What to work on: Take the lines below from the one with "Task: Click question mark icon beside $9.522b" through the one with "This screenshot has height=658, width=1232." and retype them exactly. Include nothing else, and no pictures.

** Data to process follows **

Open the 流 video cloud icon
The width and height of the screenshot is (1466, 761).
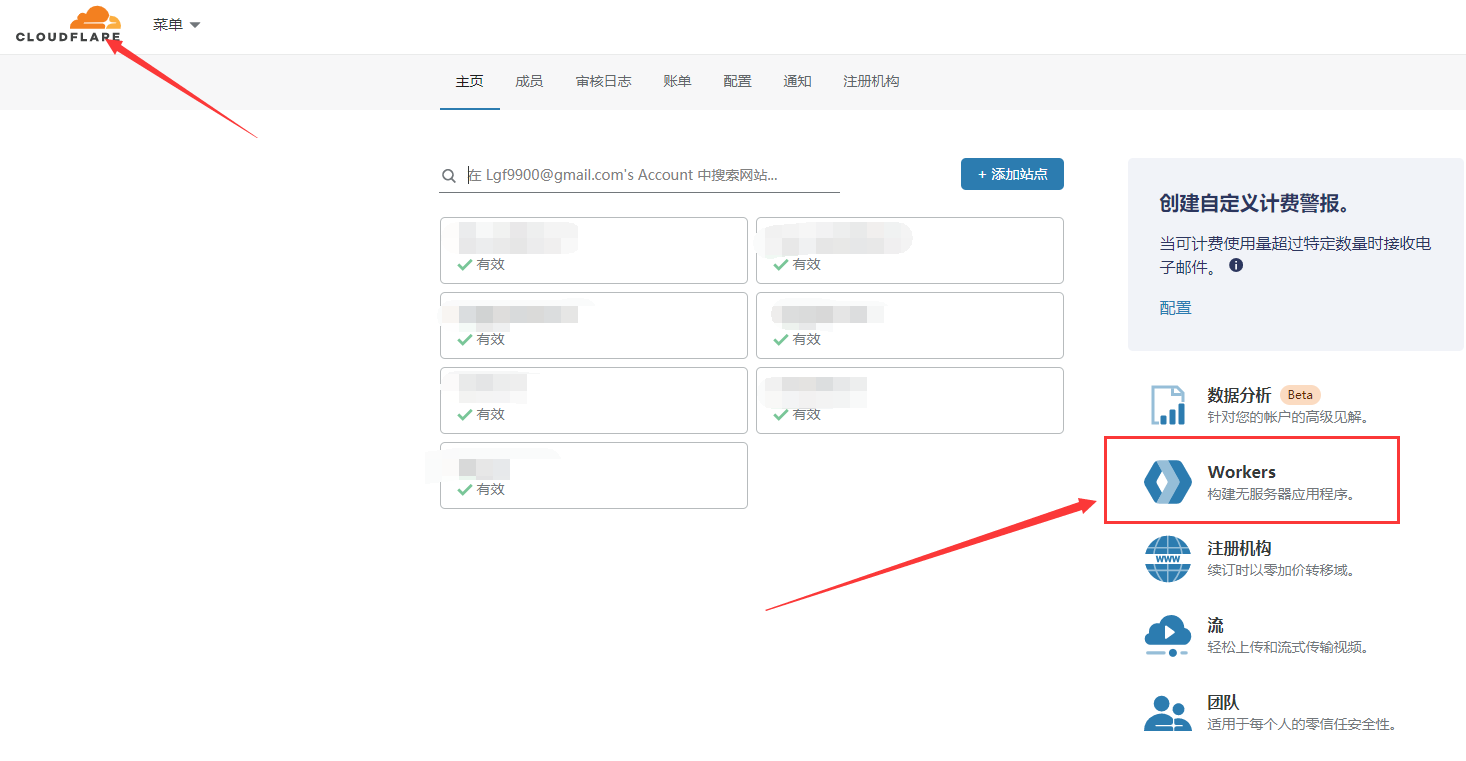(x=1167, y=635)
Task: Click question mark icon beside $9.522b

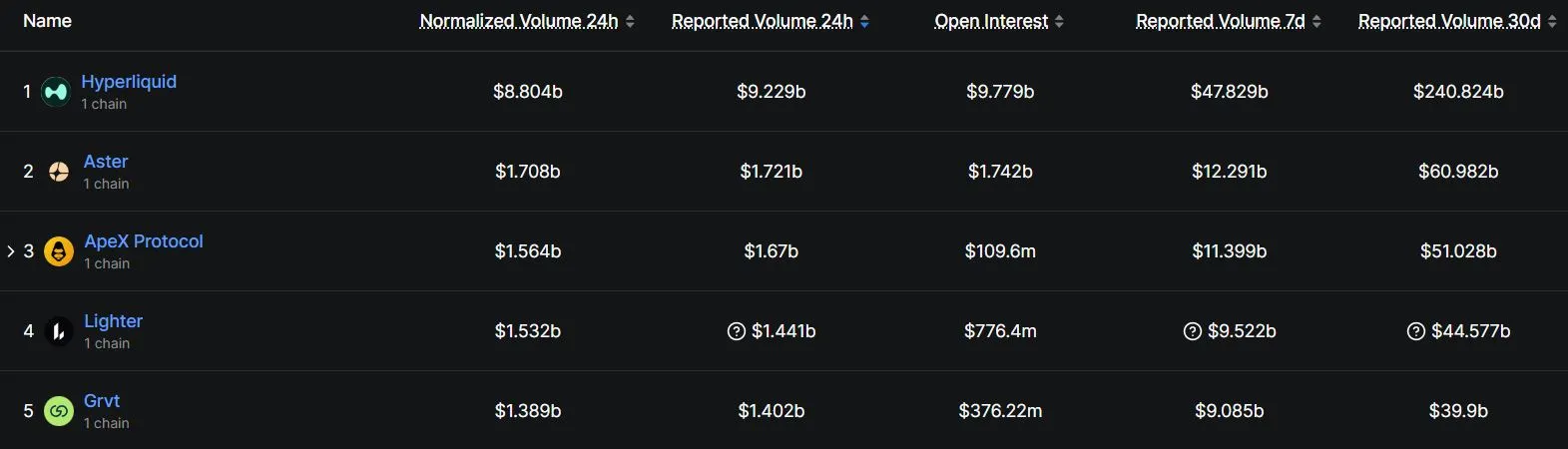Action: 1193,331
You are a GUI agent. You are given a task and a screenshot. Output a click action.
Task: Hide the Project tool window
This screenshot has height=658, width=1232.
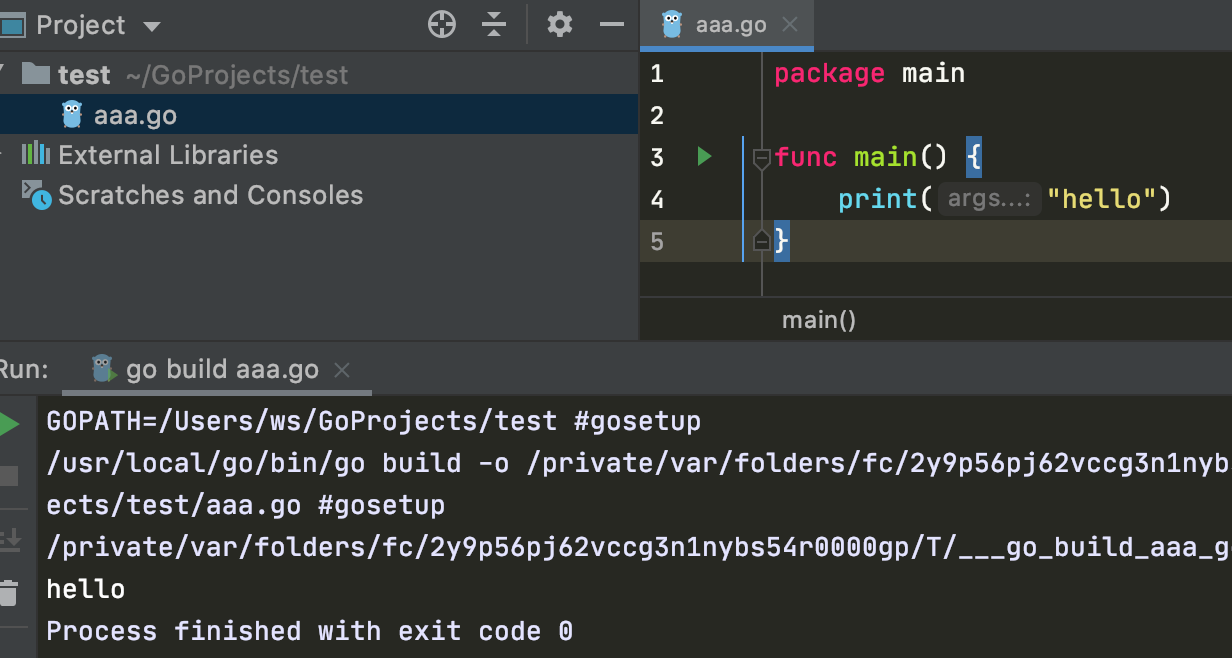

** End of Data to process **
** Data to process follows **

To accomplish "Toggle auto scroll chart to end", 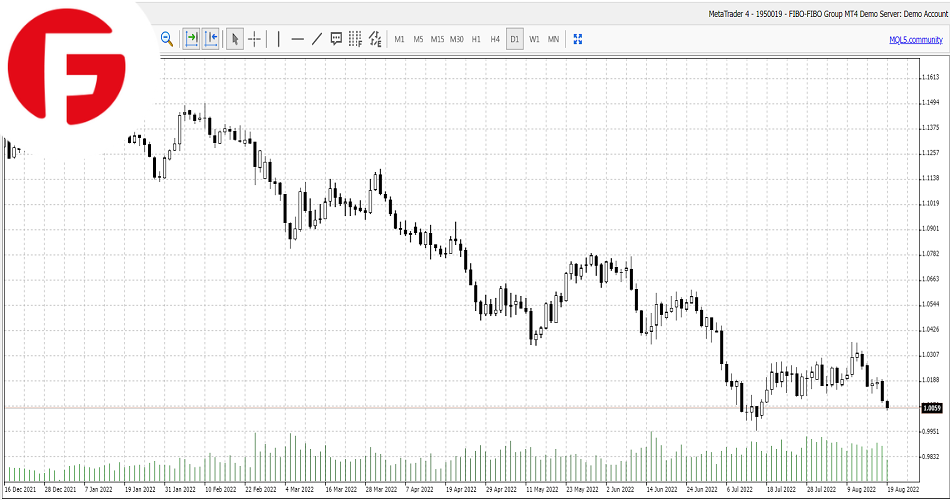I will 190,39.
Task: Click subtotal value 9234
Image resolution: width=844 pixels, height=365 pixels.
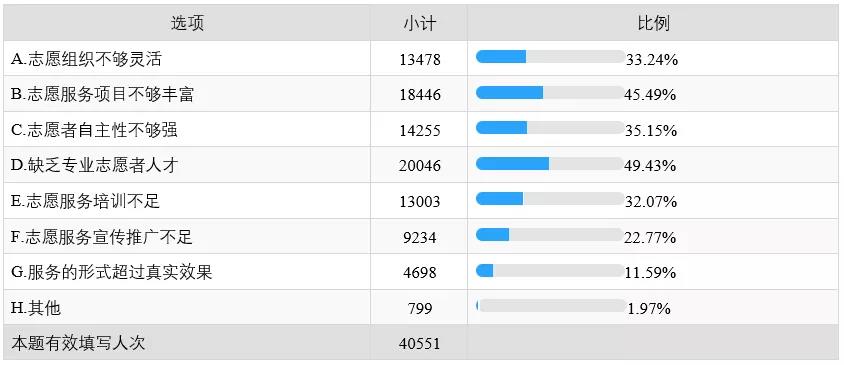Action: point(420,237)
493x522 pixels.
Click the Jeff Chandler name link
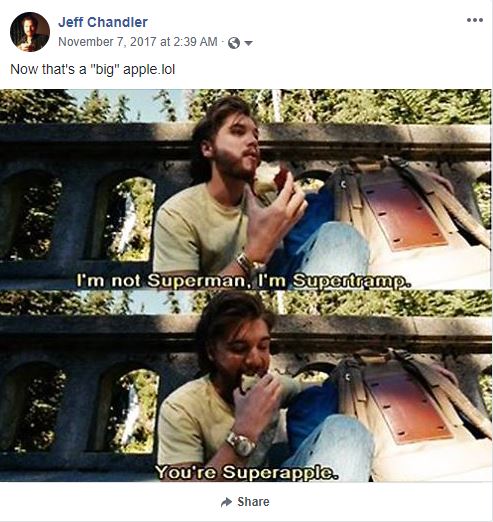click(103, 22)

** End of Data to process **

Result of this exercise:
Task: Click question mark icon beside $9.522b

Action: 1193,331
You are a GUI agent. You are given a task and a screenshot. Output a click action.
Task: Hide the Project tool window
This screenshot has height=658, width=1232.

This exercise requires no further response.